The tips here is just to pay kin attention to how constructors are defined and avoid common spelling mistakes.



- Smart Contract and Solution: `contract/Fallout.sol`



---



## Challenge 4: Coin Flip



Solved✅

![Screenshot](./img/CoinFlip.png)



### Task 🧵

- Guess the correct outcome of the coin flip 10 times in a row



### **Tips**🏆



The tips is to study the vulnerability associated with the method used to generate random numbers in the smart contract. In this case, the `blockhash` method is used to generate random numbers and this is vulnerable to miner manipulation.



- Smart Contract and Solution: `contract/CoinFlip.sol`



---



## Challenge 5: Telephone



Solved✅

![Screenshot](./img/Telephone.png)



### Task 🧵

- Claim ownership of the contract



### **Tip**🏆



What is the difference between `msg.sender` and `tx.origin`? and What parameter changes the contract owner?



- Smart Contract and Solution: `contract/Telephone.sol`



---



## Challenge 6: Token



Solved✅

![Screenshot](./img/Token.png)



### Task 🧵

- You are given 20 token, find a way to hack the contract and get more tokens



### **Tip**🏆



What is Overflow and Underflow? and How can you exploit it?

What is Odometer and how can you exploit it?

What is OpenZeppelin SafeMath library and how can you use it to prevent overflow and underflow?

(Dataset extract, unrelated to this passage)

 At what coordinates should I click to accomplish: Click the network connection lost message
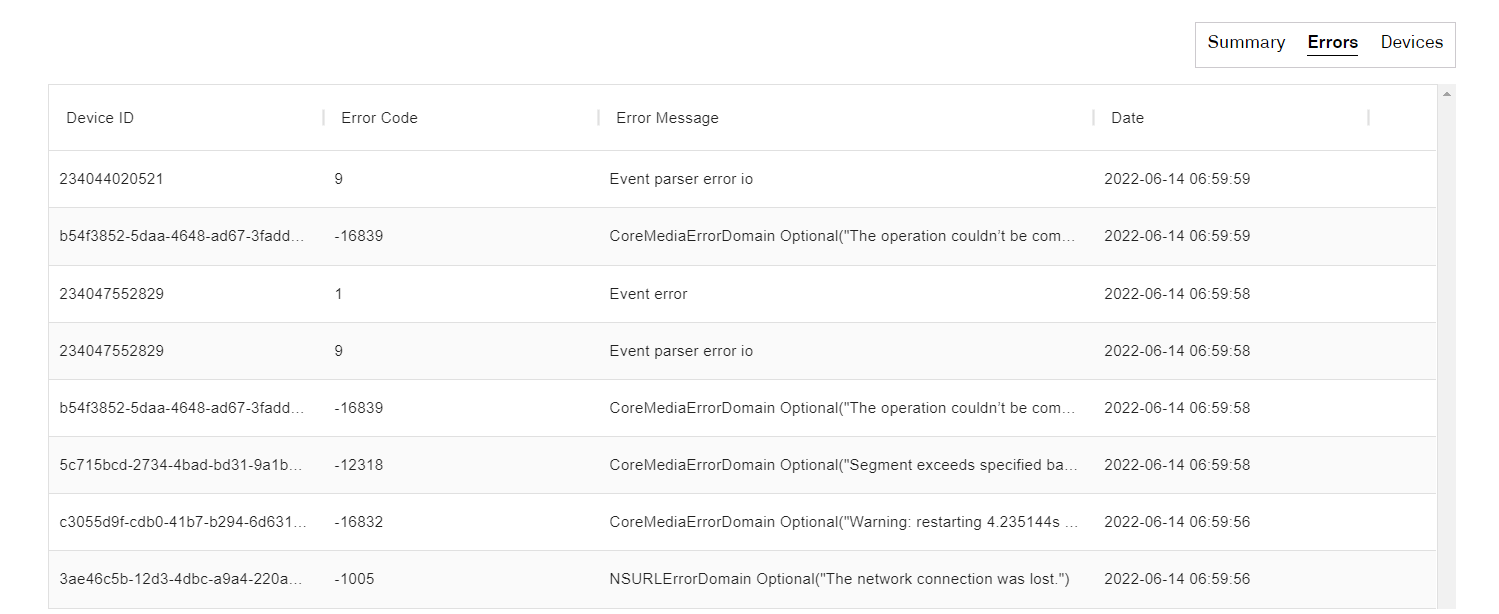click(x=839, y=579)
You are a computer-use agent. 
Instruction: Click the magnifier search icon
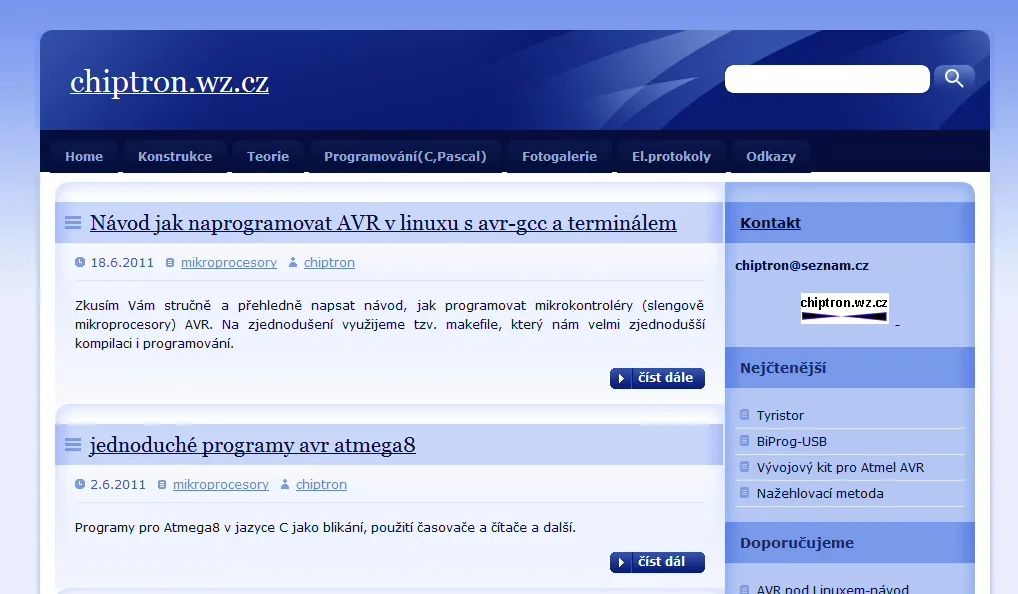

- Smart Contract and Solution: `contract/Token.sol`



---



## Challenge 7: Delegation



Solved✅

![Screenshot](./img/Delegation.png)



### Task 🧵

- Claim ownership of the contract



### **Tip**🏆



What is `DelegateCall` and how can you exploit it?

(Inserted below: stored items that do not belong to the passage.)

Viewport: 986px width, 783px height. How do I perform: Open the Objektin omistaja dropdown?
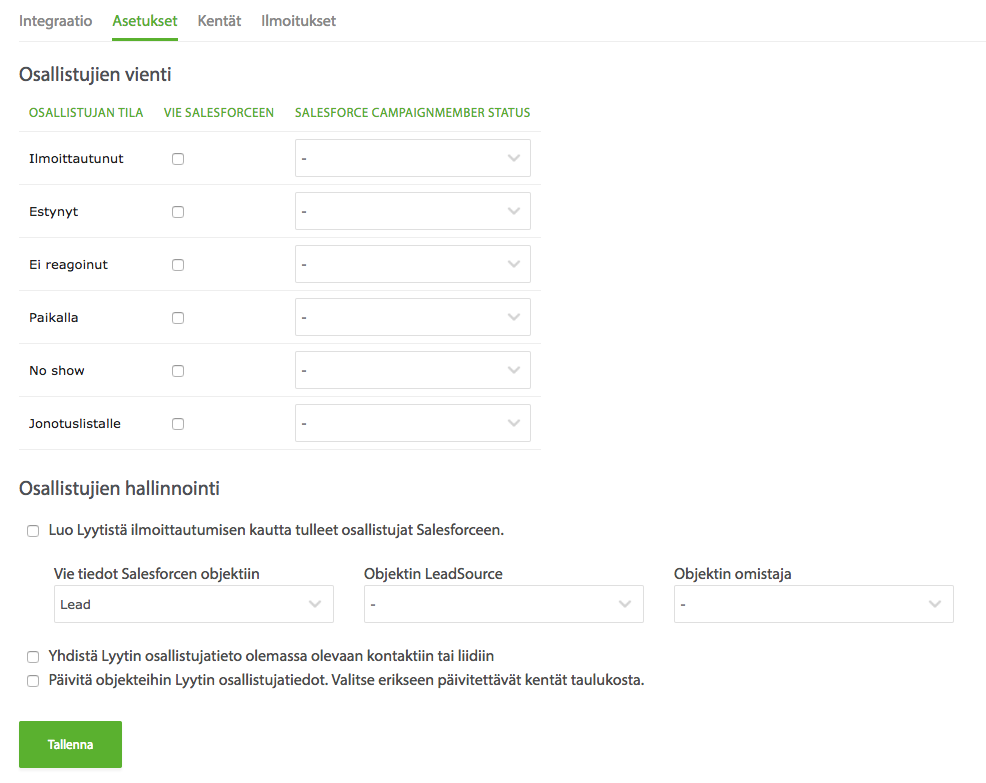click(x=814, y=604)
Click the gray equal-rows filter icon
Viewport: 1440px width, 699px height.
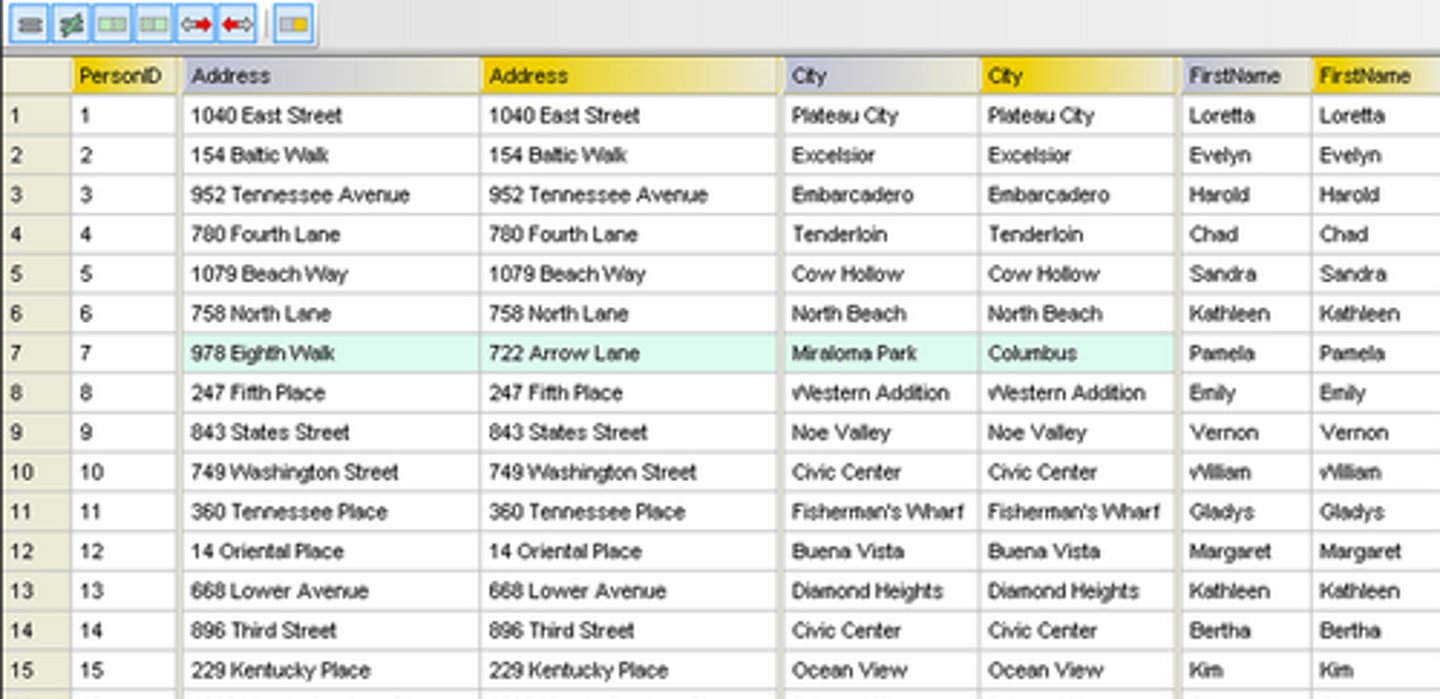(30, 24)
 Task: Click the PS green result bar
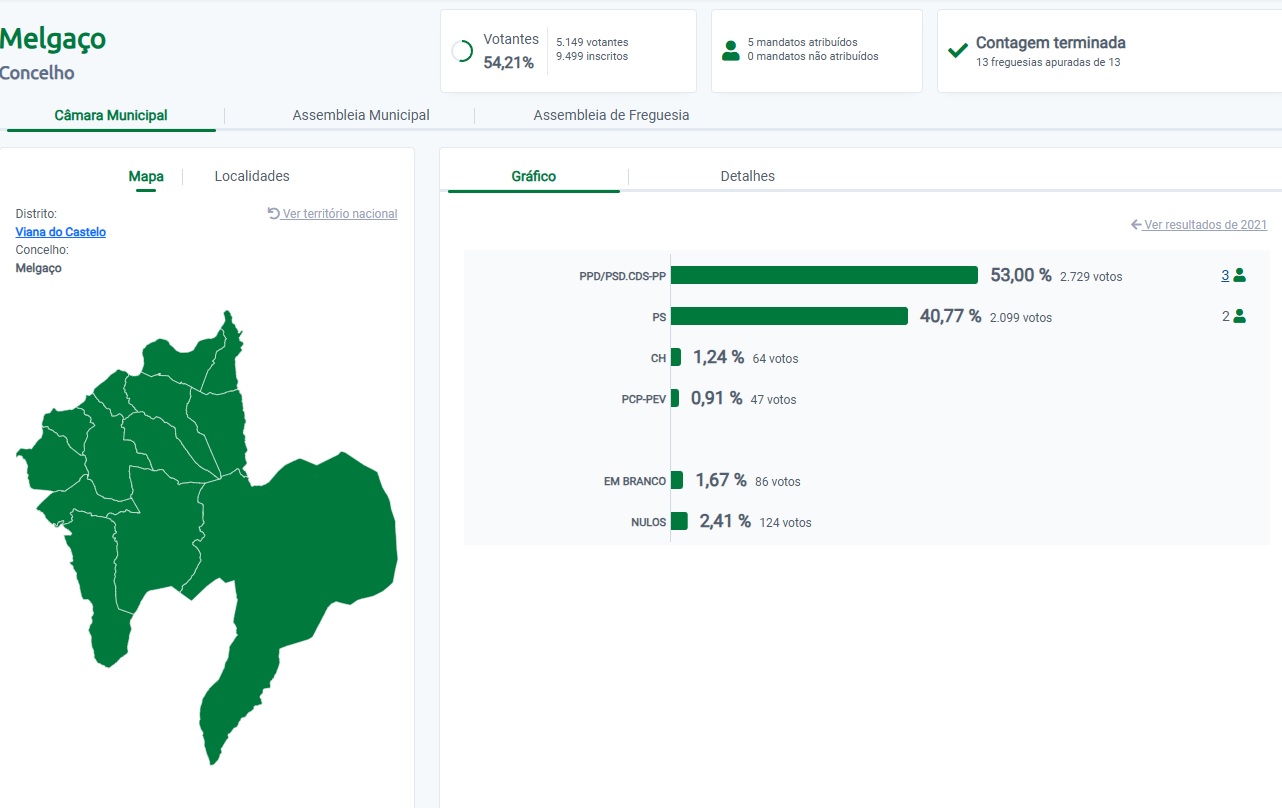click(x=789, y=316)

Dont keep banging your head sending data via Remix, check other ways to send data to a contract.



- Smart Contract and Solution: `contract/Delegation.sol`



---



## Challenge 8: Force



Solved✅

![Screenshot](./img/Force.png)



### Task 🧵

- Send ethers to this empty contract



### **Tip**🏆



What are forceful ways to send ether to a smart contract?

Have you heard of `selfdestruct`?



- Smart Contract and Solution: `contract/Force.sol`



---



## Challenge 9: Vault



Solved✅

![Screenshot](./img/Vault.png)



### Task 🧵

- Unlock the vault to pass the level!



### **Tip**🏆



Is anything hidden on the blockchain?

Have you heard of slot manipulation?



- Smart Contract and Solution: `contract/Vault.sol`



---



## Challenge 10: King



Solved✅

![Screenshot](./img/King.png)



### Task 🧵

- Become the king and prevent the contract from being the king



### **Tip**🏆



What are the different ways to send ether to a smart contract? whats the difference between these methods?



- Smart Contract and Solution: `contract/King.sol`



---



## Challenge 11: Re-entrancy

Solved✅

![Screenshot](./img/Reentrance.png)



### Task 🧵

- Withdraw all the funds from the contract



### **Tip**🏆



What is re-entrancy and how can you exploit it?



- Smart Contract and Solution: `contract/Reentrance.sol`



---



## Challenge 12: Elevator

Solved✅

![Screenshot](./img/Elevator.png)



### Task 🧵

- Reach the top floor of the building



### **Tip**🏆



How can you exploit the `goTo` function?

How does interface work in solidity to build a contract that can interact with another contract?



- Smart Contract and Solution: `contract/Elevator.sol`



---



## Challenge 13: Privacy

Solved✅

![Screenshot](./img/Privacy.png)



### Task 🧵

- unlock the level



### **Tip**🏆



How does type casting work in solidity?

How do you get the value of a private variable in a contract?



- Smart Contract and Solution: `contract/Privacy.sol`



## Disclaimer



This repository is for educational and demonstration purposes only. The code in this repository is not optimized for production use and may contain security vulnerabilities. Use it at your own risk.